To pull the line/pin in a defined status/level when there is no signal output,
  • For non-used pins (maybe used by other component), e.g MX_CSI1_DAT(1), R10845 is NB (for pull down), R10872 is 4K7(pull up), which effectively pull up the line (3.3V).
  • For pins being used: MX_CSI1_DAT(12), R10184 is 10K,
    • which effectively pulls down the line when there is no signal coming;
    • when the device outputs signals (drive 3.3V or 1.8V on the pin), the line will be high???

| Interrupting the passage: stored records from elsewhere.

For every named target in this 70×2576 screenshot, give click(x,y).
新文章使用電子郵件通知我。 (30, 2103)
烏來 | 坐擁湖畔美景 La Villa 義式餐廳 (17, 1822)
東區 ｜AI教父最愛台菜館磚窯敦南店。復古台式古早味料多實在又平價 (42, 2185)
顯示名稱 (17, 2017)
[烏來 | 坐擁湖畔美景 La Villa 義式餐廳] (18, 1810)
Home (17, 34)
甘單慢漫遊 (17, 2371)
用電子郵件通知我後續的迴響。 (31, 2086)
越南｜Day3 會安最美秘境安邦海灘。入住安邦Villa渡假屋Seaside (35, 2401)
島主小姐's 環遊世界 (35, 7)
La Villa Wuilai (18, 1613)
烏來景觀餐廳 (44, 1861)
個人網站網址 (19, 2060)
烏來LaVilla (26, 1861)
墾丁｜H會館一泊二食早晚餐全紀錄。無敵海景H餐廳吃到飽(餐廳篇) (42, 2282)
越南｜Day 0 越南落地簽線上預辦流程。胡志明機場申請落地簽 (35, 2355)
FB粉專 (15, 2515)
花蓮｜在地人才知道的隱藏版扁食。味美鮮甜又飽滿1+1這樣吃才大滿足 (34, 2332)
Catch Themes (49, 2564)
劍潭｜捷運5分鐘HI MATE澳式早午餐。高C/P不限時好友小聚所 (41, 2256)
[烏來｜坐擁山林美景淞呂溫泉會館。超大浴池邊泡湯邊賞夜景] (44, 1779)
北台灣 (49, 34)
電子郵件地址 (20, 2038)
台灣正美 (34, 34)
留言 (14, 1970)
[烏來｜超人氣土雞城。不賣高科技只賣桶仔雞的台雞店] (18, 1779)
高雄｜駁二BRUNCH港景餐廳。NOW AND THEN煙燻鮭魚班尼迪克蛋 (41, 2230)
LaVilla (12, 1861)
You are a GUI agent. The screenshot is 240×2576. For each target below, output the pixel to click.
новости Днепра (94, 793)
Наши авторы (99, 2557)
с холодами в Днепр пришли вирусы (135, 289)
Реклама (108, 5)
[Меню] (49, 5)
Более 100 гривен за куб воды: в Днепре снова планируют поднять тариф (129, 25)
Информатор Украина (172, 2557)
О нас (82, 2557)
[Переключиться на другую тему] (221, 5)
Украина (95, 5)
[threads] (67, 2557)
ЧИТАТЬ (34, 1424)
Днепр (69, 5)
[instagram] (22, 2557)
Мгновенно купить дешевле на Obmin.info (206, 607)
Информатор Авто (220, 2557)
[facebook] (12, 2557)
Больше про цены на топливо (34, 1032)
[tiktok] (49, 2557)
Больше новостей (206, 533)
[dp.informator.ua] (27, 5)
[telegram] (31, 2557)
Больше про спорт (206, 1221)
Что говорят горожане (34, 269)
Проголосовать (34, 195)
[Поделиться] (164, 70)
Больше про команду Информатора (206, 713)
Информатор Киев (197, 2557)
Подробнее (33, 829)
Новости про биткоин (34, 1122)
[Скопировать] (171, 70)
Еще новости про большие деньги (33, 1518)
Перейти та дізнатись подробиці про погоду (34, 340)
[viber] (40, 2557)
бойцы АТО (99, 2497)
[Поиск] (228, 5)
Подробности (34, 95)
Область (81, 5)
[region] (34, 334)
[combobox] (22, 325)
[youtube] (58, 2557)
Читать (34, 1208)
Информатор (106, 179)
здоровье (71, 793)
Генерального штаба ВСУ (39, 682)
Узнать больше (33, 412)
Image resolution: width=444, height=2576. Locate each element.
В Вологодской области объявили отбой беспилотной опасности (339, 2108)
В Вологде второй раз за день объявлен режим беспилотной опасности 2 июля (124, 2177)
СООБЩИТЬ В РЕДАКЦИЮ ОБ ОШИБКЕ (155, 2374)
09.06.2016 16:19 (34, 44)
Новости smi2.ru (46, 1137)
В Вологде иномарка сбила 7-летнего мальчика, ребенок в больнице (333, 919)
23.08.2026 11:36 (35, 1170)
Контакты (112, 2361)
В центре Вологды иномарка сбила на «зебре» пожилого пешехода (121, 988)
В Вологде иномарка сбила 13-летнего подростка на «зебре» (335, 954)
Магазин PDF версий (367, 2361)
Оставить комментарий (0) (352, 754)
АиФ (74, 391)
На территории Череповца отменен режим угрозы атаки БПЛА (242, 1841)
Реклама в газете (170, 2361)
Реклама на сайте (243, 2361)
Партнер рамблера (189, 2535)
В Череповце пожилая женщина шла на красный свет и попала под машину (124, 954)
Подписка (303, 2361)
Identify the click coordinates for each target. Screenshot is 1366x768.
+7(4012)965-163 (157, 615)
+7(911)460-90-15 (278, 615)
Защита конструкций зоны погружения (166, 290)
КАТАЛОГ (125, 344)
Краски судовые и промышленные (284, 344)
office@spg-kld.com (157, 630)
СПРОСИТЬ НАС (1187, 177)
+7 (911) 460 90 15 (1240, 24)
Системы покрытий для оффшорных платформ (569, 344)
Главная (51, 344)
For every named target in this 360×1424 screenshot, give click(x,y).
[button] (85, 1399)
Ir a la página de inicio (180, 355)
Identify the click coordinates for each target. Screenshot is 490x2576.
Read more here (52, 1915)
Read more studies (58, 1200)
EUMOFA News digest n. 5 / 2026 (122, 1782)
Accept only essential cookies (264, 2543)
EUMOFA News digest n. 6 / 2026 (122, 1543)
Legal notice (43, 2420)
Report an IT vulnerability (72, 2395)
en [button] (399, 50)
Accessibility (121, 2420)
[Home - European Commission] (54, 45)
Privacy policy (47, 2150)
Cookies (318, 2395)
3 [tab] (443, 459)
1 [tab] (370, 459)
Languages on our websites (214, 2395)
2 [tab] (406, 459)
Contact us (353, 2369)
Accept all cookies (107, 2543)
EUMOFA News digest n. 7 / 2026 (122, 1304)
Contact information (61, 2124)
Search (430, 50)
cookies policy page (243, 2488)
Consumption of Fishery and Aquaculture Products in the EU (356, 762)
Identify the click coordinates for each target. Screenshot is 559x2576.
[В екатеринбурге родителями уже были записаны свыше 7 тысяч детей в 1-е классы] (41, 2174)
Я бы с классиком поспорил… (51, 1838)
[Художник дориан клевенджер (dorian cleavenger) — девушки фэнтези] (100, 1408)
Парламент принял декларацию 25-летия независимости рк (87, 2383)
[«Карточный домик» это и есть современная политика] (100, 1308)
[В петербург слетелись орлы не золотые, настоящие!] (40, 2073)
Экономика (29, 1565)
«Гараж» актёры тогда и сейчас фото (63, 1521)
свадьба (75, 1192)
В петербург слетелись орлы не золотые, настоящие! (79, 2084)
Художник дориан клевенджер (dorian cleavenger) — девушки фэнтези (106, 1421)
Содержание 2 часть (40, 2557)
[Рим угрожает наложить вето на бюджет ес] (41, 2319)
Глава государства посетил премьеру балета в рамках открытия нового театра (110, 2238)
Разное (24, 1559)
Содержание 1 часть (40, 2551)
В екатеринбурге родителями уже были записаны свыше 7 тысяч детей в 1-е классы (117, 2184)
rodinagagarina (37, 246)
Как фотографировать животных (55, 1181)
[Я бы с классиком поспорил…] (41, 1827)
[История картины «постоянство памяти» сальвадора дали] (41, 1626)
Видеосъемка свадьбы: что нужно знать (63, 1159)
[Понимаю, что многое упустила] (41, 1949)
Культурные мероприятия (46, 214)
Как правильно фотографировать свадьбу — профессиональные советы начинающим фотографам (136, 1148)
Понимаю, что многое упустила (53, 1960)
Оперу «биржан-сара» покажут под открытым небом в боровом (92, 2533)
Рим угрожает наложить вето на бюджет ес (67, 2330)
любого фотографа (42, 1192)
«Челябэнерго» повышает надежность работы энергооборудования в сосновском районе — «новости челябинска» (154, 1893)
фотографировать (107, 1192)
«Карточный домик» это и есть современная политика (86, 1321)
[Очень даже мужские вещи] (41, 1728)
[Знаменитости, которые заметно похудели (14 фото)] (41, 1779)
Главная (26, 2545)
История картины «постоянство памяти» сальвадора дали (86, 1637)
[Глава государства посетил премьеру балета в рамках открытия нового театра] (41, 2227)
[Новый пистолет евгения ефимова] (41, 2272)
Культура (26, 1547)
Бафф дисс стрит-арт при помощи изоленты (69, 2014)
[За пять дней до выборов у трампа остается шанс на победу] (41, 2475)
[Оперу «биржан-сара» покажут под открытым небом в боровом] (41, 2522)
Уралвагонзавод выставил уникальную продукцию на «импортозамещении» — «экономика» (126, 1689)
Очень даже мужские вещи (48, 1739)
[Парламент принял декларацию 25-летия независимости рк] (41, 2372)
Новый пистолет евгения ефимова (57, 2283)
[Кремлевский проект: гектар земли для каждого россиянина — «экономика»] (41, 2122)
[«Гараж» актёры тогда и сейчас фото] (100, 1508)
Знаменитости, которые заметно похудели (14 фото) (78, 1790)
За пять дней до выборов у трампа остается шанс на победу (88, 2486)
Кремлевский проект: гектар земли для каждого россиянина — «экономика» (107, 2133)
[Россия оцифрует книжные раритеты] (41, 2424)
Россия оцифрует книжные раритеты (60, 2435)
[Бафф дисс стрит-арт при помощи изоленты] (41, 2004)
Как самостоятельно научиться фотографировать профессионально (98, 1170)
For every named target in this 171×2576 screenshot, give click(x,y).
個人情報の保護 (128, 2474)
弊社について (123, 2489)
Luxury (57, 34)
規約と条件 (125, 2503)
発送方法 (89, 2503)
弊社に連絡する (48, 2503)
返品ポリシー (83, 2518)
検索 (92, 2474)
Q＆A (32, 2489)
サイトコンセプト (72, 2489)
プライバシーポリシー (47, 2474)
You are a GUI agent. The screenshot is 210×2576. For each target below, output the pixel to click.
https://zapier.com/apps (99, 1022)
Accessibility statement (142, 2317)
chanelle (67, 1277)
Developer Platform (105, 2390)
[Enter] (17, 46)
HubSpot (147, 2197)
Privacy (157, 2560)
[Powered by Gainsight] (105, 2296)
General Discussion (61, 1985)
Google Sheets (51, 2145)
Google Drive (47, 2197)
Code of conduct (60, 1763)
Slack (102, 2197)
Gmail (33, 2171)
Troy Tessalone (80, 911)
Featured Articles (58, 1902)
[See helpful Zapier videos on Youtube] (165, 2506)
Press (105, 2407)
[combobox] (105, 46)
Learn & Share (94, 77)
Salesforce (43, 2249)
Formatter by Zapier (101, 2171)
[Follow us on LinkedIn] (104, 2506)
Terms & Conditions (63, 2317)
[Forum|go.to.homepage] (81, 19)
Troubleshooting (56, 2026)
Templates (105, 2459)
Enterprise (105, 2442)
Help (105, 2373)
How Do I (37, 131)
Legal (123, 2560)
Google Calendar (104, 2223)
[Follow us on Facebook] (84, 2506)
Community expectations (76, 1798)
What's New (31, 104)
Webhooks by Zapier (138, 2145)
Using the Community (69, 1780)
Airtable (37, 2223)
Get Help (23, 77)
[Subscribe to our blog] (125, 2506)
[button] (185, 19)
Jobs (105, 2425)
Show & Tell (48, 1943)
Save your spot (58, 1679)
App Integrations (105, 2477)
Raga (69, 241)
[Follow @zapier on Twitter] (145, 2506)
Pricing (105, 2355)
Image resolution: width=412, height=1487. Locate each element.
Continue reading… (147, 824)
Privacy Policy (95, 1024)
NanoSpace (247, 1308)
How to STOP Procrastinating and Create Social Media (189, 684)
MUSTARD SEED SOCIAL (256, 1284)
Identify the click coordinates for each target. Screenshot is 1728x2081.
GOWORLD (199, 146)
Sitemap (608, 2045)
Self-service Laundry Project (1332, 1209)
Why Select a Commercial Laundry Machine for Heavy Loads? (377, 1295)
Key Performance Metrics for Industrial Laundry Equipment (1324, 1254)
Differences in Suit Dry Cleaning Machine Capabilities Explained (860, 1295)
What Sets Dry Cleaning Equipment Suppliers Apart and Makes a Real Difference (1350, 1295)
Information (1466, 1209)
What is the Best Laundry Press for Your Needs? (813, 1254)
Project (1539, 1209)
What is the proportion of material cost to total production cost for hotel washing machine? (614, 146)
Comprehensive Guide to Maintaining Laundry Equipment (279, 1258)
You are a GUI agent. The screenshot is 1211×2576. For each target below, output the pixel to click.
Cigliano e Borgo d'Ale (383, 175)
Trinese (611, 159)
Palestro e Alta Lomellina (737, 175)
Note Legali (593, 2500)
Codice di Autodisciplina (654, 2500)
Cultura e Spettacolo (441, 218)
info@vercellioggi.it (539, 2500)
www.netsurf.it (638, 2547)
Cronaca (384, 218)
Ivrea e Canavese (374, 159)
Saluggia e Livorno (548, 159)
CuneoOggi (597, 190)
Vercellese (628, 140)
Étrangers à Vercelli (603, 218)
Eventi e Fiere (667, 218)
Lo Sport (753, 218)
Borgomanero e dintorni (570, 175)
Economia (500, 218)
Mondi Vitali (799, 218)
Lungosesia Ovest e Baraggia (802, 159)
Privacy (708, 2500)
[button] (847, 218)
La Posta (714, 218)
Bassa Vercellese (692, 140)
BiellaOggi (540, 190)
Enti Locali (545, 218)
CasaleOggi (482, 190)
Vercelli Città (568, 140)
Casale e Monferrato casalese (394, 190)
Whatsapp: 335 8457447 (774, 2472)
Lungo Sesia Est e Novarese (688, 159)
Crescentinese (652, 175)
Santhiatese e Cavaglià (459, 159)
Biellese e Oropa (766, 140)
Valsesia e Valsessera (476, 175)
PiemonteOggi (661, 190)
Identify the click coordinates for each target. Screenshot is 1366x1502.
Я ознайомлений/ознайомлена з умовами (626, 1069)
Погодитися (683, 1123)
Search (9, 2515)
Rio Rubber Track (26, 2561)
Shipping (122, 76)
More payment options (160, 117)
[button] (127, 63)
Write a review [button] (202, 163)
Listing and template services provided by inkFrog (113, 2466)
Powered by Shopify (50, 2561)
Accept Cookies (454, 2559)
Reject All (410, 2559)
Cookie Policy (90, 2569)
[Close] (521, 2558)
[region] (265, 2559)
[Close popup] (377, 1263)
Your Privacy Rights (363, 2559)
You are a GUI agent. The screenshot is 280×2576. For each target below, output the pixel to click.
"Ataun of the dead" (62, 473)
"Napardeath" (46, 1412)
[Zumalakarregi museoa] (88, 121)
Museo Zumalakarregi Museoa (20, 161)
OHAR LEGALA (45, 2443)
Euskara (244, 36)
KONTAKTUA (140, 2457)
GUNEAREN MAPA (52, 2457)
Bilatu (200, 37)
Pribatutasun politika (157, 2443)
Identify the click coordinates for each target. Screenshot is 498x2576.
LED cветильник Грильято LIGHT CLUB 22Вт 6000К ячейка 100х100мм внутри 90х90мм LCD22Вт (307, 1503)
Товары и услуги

Circuit basics (3) — Transistor example

State of Transistor
  •  If there is zero current though it, the transistor is in “CUTOFF” state.
  • If there is maximum current through it, called “saturation”.
  • Anywhere between saturated and cutoff is called “active” mode.
An example of common Emitter
1. Solar cell serves as a light sensor: by using a solar cell to provide 1V (> 0.7V),
  • With the solar cell darkened, the transistor behave as an open switch between collector and emitter.
  • When the solar cell is powered, electrons will flow from the emitter through to the base, up to the left side of the lamp, back to he positive side of the battery —A closed switch
2. Common emitter can e used to produce an output voltage derived from the input signal, rather than a specific output current.
  • With the solar cell darkened, the transistor behave as an open switch between collector and emitter. there is maximum voltage drop between collector and emitter.
  • When the solar cell is fully powered, minimum voltage drop between collector and emitter.
  • For an amlifier to work properly, it must be biased on on the time (not just when a signal is present).
    • “On” means current is flowing through the transistor (VB = 0.6 ~ 07V). Usually, a CD circuit is used to achive the biasing.
Common emitter:

Circuit Basics (2)– transistor

Bipolar transistor consists of two PN-junctions — two diodes back to back.
How it works: when you apply a small current to the base (from emitter to base, for NPN type), a much larger current can flow through the transistor (from emitter to collector, for NPN type)
3 leads/legs:
  • emitter,
  • base,
  • collector.
    • One of them is usually grounded.



The choice between NPN and PNP is really arbitrary: all that matters is that the proper current directions are maintained.
Some rules:
  • To get transistors to work,
    • For NPN, collector must be more positive in voltage than emitter.
    • For PNP, collector must be more negative in voltage than emitter.
  • IB + IC = IE,
    • IC is almost equal to IE, as the base current is very small.
  • IC = bIB, b is called the current gain, typically 20 ~ 200
    • Base(small) current is the only current that goes through the base wire of the transistor.
    • Collector(large)current is the only current that goes through the collector wire of the transistor.
    • emitter current is the sum of the base and collector current.

Circuit bacics (1)– Diode


Diode blocks current in one direction while letting current flow in another direction.
 junction diodes are common: put a pice of N type silicon next to a piece of P type silicon.
  • N material has excess negative charge (electrons);
  • P material has excess positive material (holes).
  • Diode is forward biased when Vanode > Vcathode (usually 0.7Volts, needed to start the hole-electron combination process at the junction).
    • Conducts current strongly.
    • Voltage drop across diode is (almost) independent of diode current.
    • Effective resistance (impedance) of diode is small.
  • Diode is reverse biased when Vanode < Vcathode.
    • Conducts current very weakly (perhaps 10 microamps)
    • Diode current is (almost) independent of voltage, until breakdown (the junction breaks down and lets current through if you apply enough reverse voltage).
    • Effective resistance (impedance) of diode is very large.